Dick Sawle, a member of the Falkland Islands Legislative Assembly, said Argentine authorities and agencies had applied increasing pressure on cruise companies not to visit the Falklands for the past two years. The pressure, he said, has included “covert threats” and actions by militants to disrupt business.
In December, for example, Sawle said, a militant group protesting the planned visit of a cruise vessel to the Falkland Islands ransacked the offices of a shipping company in Buenos Aires.
“This action was carried out in broad daylight in the Argentine capital, yet no arrests were made and the Argentine government has made no comment,” Sawle said.
He said the Falklands government “is saddened by the fact that, despite our best efforts, the Argentine government continues to refuse to engage on matters such as this, which are of mutual benefit.”
Many cruise lines are opting to play it safe.
Carnival UK, for example, said it had made “the difficult decision” to stay away from Argentina’s ports in 2013 because of fears that the ships wouldn’t be allowed to enter or would experience delays.
“As a British cruise company we cannot allow ourselves to be the subject of any political dispute or put our customers and crew into any situation where their enjoyment may be compromised,” the company said in a statement.
The British Embassy said a number of other cruise lines had either been refused entry or decided to cancel cruises, including Adonia, Princess, Prestige, Holland America and AIDAcara.
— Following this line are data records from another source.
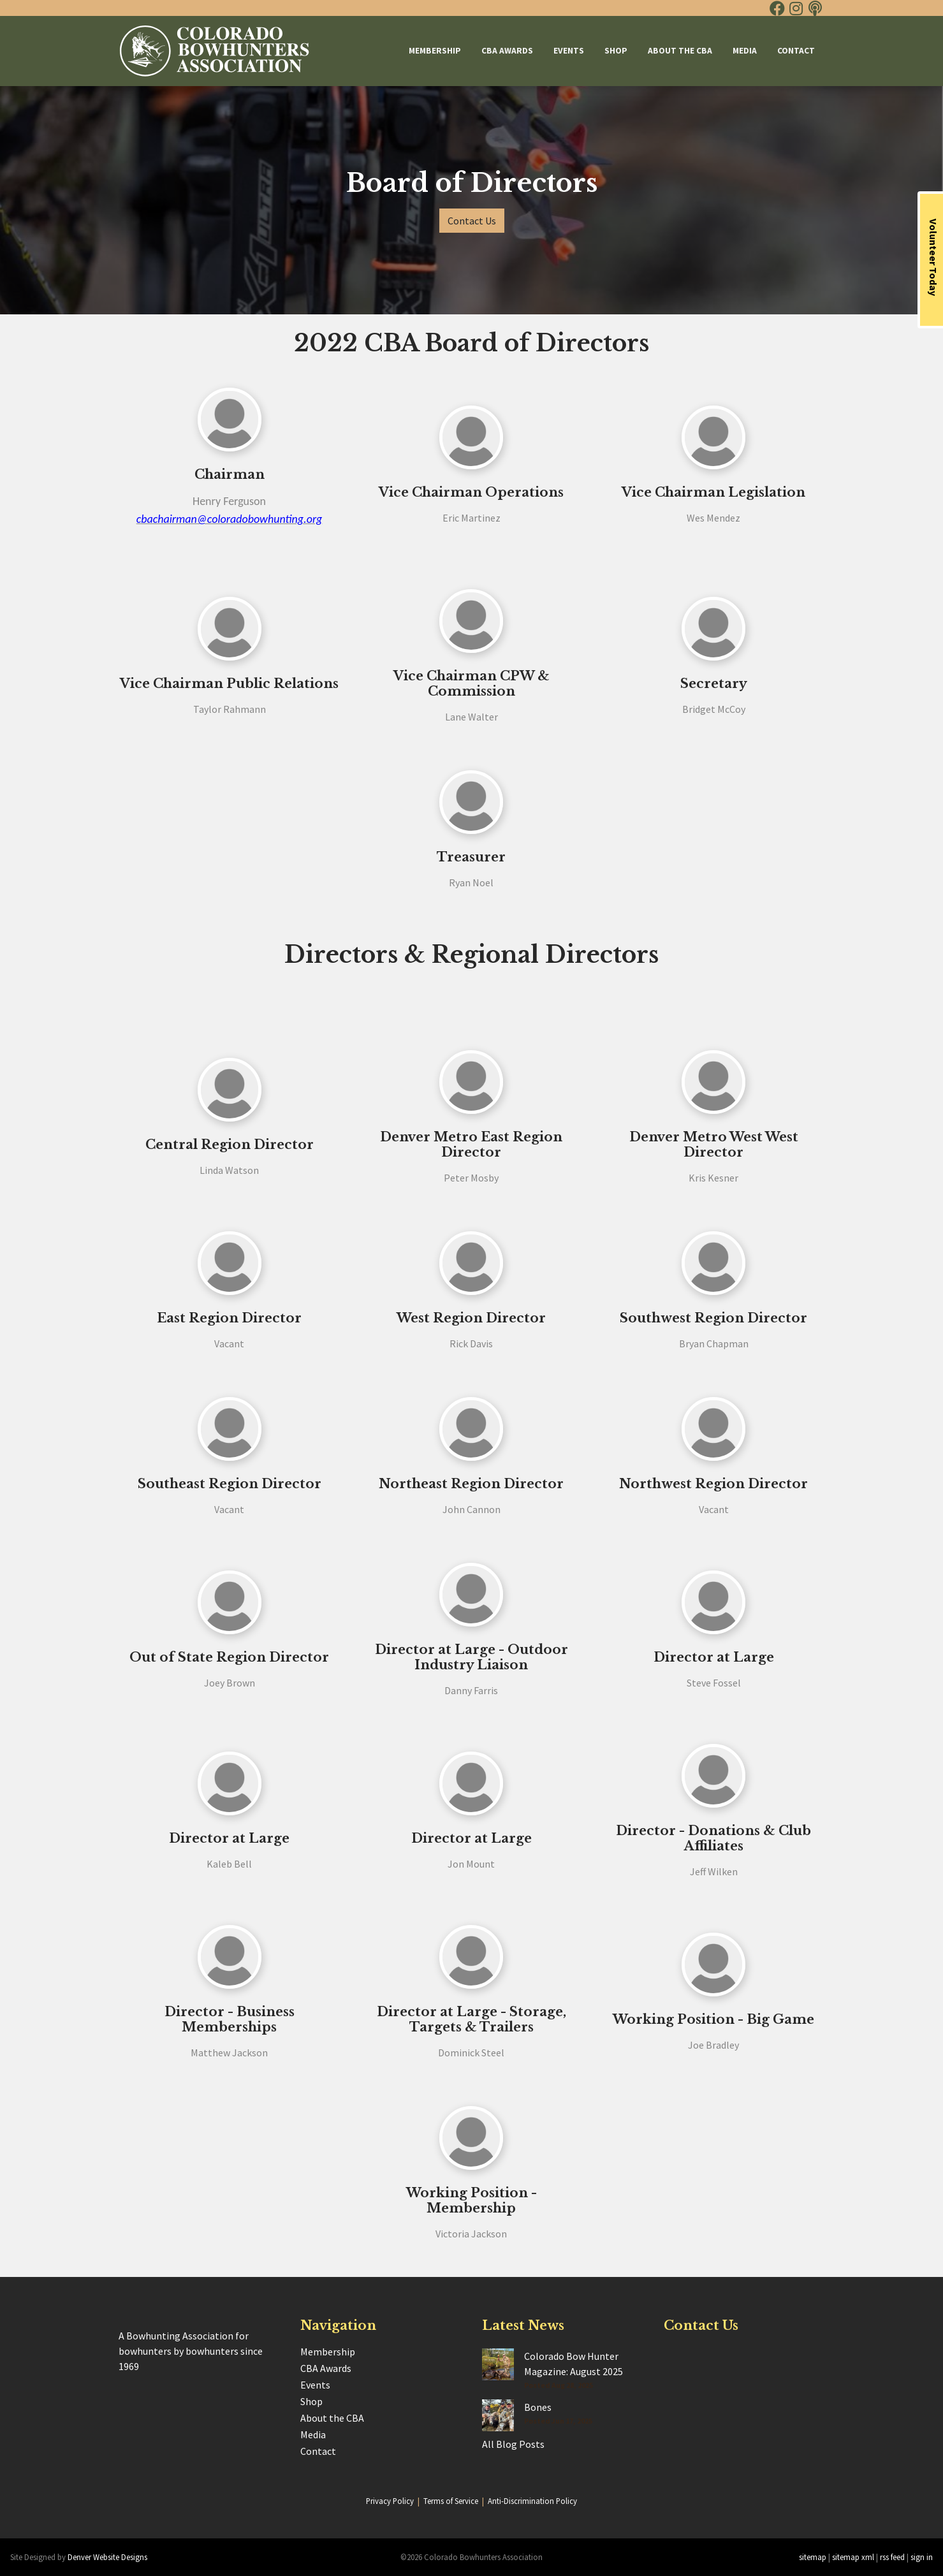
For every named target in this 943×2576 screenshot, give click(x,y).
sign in (921, 2557)
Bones (538, 2407)
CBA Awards (507, 50)
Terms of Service (450, 2501)
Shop (615, 50)
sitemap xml (853, 2557)
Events (568, 50)
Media (745, 50)
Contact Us (472, 220)
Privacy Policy (390, 2501)
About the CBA (680, 50)
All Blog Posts (513, 2444)
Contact (796, 50)
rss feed (892, 2557)
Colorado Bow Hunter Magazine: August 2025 (573, 2364)
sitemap (812, 2557)
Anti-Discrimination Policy (532, 2501)
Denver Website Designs (107, 2557)
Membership (435, 50)
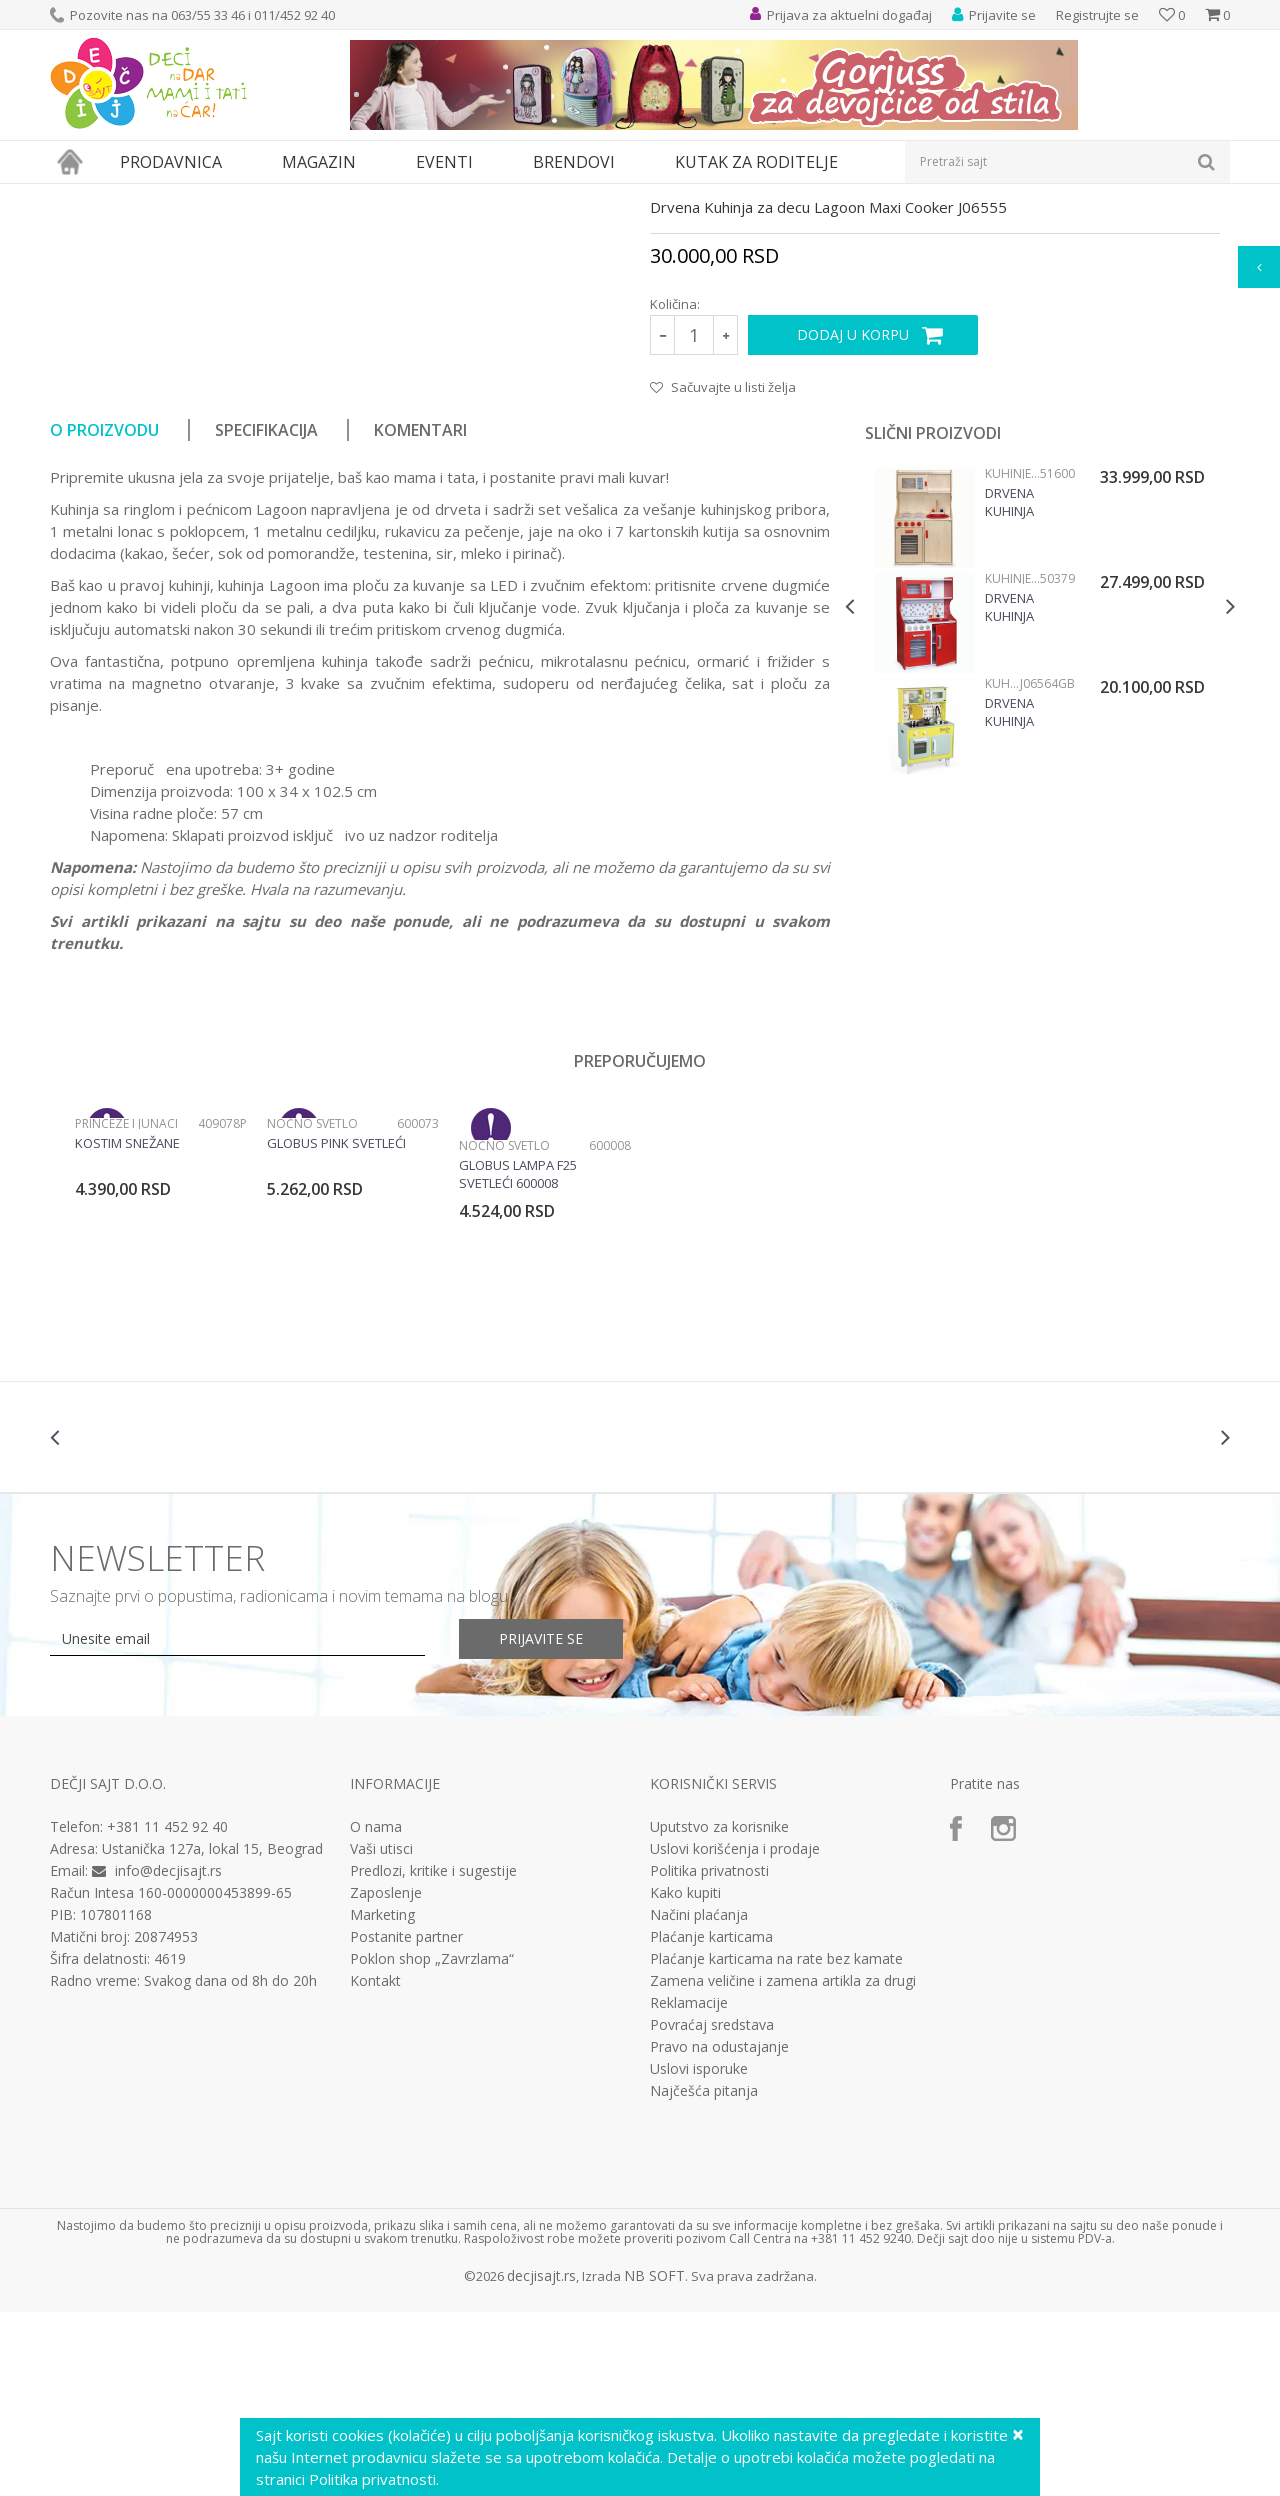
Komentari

The Argentine government, which calls the Falklands the Malvinas Islands, didn’t respond to repeated requests for comment for this story.
In the past, Argentine officials have said they’re relying on an Argentine law passed in 2010 that requires any ships or vessels traveling from Argentina to the Malvinas Islands to request official authorization from Argentina. The Argentine government contends that it has the right to stop any ship that it believes is exploiting natural resources in its South Atlantic waters.
The dispute has revived the bitterness of the Falklands War in the spring of 1982, when Argentina invaded and occupied the islands until the British government used a naval task force to retake them. The 74-day conflict ended when Argentina surrendered, but not before hundreds were killed.
James Barbour, a spokesman for the British Embassy in Washington, said the Falklands had become increasingly popular for American tourists and other visitors who appreciate their remote location and “quirkiness,” including the colonies of penguins. He said the British government had made it clear to the Argentine government that its aggressive actions were “unacceptable and must stop.”
“The question is really where we go next, whether the cruise companies will reverse their decisions to cancel or whether Argentina will continue to pressure them not to visit the Falklands,” he said.
While the Argentine government is saying little, it’s made its case to the United Nations.
In a September report, the Argentine government said the United Kingdom was “carrying out unilateral activities in the disputed area” by trying to militarize the South Atlantic and exploiting resources there, in violation of a 1976 resolution adopted by the United Nations. The report said the issue of sovereignty was at the heart of the dispute but had yet to be addressed because the United Kingdom had refused to resume negotiations.
In the meantime, people trying to make a living on the islands are caught in the crossfire of the feuding nations.
In the past 20 years, Sawle said, the Falklands have responded to the demand for increased access to the islands by expedition vessels and large cruise ships, which bring in 65,000 passengers each year. He said the dispute had hurt a number of small companies that had invested heavily in facilities and equipment to provide a range of shore-side excursions to visitors.
Kilmartin, who began offering the penguin tours in 2002 as a way to diversify his farm operation, is hoping that the number of visitors begins increasing soon, bringing more business to his Sea Cabbage Cafe and a museum that tells the story of his farm, the 1982 war and life on the Falklands.
He said a visiting ship could easily provide work for as many as 50 people on his farm, including Land Rover drivers, guides, musicians and caterers.
“Ours is one of many small businesses here that are being destroyed,” Kilmartin said.